▶ [FRAGMENTO DE LECTURA]:
"""

Dicen que una persona necesita diez mil horas para hacerse experta en algo, pero desconozco si alguien ha investigado cuántas se necesitan para amar algo de tal forma que se sienta inseparable. Ese año pasé más de 400 horas frente a una pantalla aprendiendo el juego, conociendo a los jugadores, sintiendo desde las tripas la esperanza de que me dieran una pequeña alegría. Qué acertado el slogan del equipo el año que siguió: LA bleeds blue, yo también sangro azul.

"""

▶ [ÍTEMS PROPORCIONADOS]:
"""

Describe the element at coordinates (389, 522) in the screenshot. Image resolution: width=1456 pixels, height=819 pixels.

"""
"""

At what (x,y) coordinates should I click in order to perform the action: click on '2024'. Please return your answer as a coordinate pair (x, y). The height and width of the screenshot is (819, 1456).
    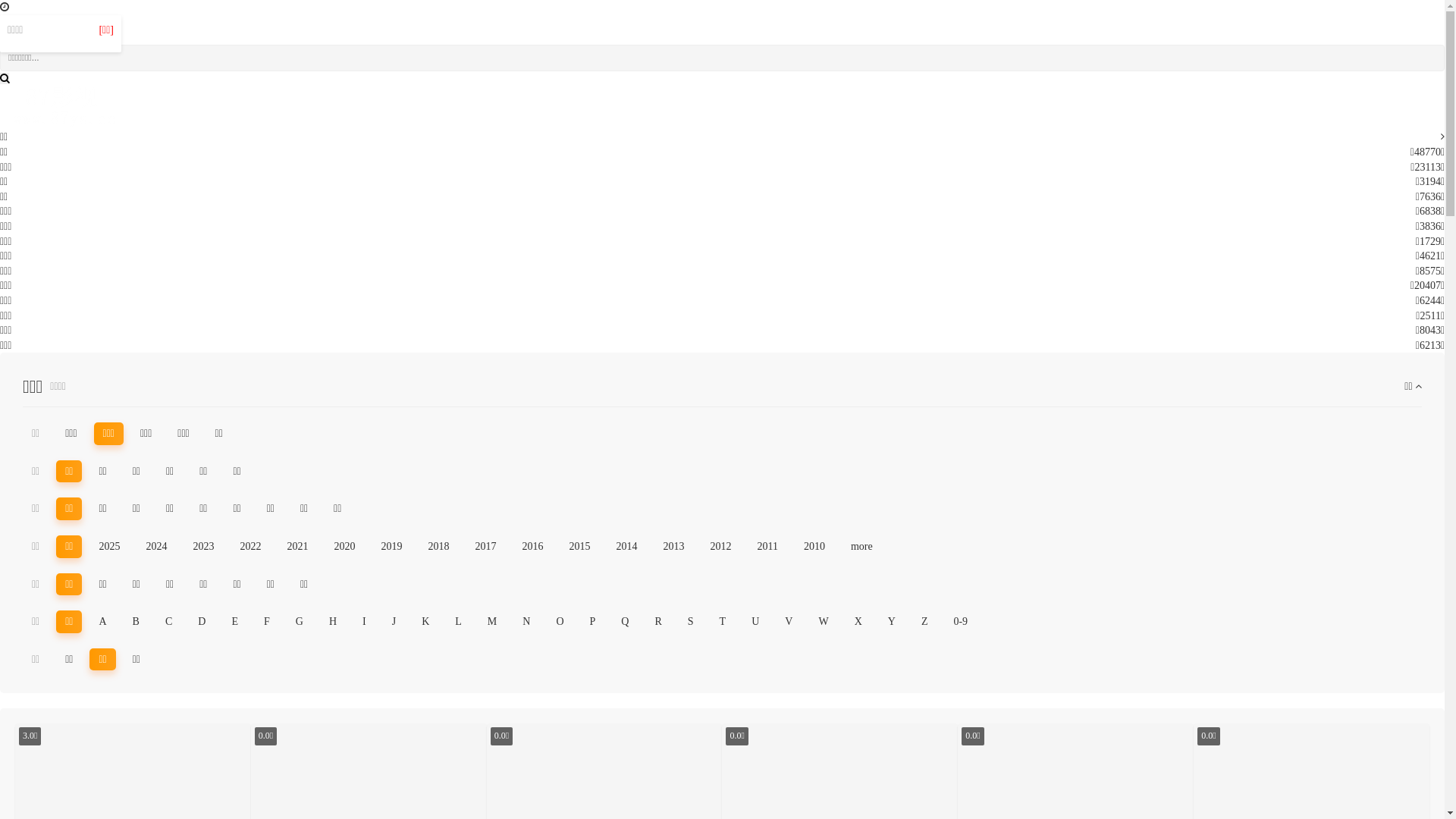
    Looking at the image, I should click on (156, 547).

"""
"""

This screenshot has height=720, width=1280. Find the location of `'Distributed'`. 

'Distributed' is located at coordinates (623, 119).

"""

▶ [TUS TAREAS]:
**A)** Según el fragmento sobre el amor a un equipo, ¿cuántas horas pasó quien narra frente a una pantalla ese año?
**B)** Prosigue el fragmento sobre el amor a un equipo a partir de su última oración.

▶ [RESPUESTAS]:
**A)** Más de 400 horas.

**B)**
Recuerdo a los destructores aquella noche en Argentina, que en ese momento me parecieron unos salvajes, y ahora pienso, ¿cuántos de ellos habían puesto todos los deseos de los que eran capaces en ese instante en ese resultado? ¿Qué tanto eres capaz de destruir cuando sientes que lo único que tienes te ha fallado?